Consolidated Operating Expenses for the First Quarter

Direct operating expenses for the first quarter were $51.2 million, a decrease of $6.8 million, or 12%, from the fourth quarter. The decrease was due mainly to lower crew salaries due to warm-stacking in the Americas and cost-cutting measures implemented in the quarter. Drydock expense in the first quarter was $9.0 million, on the low end of our previous guidance. General and administrative expense was $11.0 million for the first quarter, about $1 million lower than the low end of our guided quarterly run rate. Tax benefit during the quarter was $4.2 million, within the guided range.

Liquidity and Capital Commitments

Cash provided by operating activities totaled $2.6 million in the first quarter. Cash on hand at March 31, 2015, was $59.8 million, and $60.0 million was drawn on the revolving credit facilities. Total debt at March 31, 2015, was $560.7 million, and debt net of cash was $500.9 million.

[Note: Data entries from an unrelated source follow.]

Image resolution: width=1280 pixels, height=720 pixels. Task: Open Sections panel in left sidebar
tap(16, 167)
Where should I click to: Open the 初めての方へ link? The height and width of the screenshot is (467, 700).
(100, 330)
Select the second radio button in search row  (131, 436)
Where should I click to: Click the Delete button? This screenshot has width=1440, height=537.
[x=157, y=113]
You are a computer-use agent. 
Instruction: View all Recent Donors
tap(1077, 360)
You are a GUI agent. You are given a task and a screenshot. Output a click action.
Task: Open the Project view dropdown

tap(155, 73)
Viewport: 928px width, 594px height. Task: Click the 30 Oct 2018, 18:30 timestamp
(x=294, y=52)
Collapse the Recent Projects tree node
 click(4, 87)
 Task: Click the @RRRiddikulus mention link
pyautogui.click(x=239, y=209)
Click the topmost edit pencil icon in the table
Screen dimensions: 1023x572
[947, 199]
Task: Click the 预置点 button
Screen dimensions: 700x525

Net capital expenditures during the first quarter totaled $7.2 million, which included $1.5 million of payments on the construction of new vessels and $6.4 million for vessel enhancements and other capital expenditures, offset by proceeds from one vessel sale of $0.7 million. As of March 31, 2015, the Company had approximately $75.0 million of remaining capital commitments related to the construction of three vessels. Anticipated progress payments over the next two calendar years are as follows: $32.0 million in 2015 and $43.0 million in 2016. The Company expects to fund these commitments from cash on hand, cash generated by operations, and borrowings under the revolving credit facilities.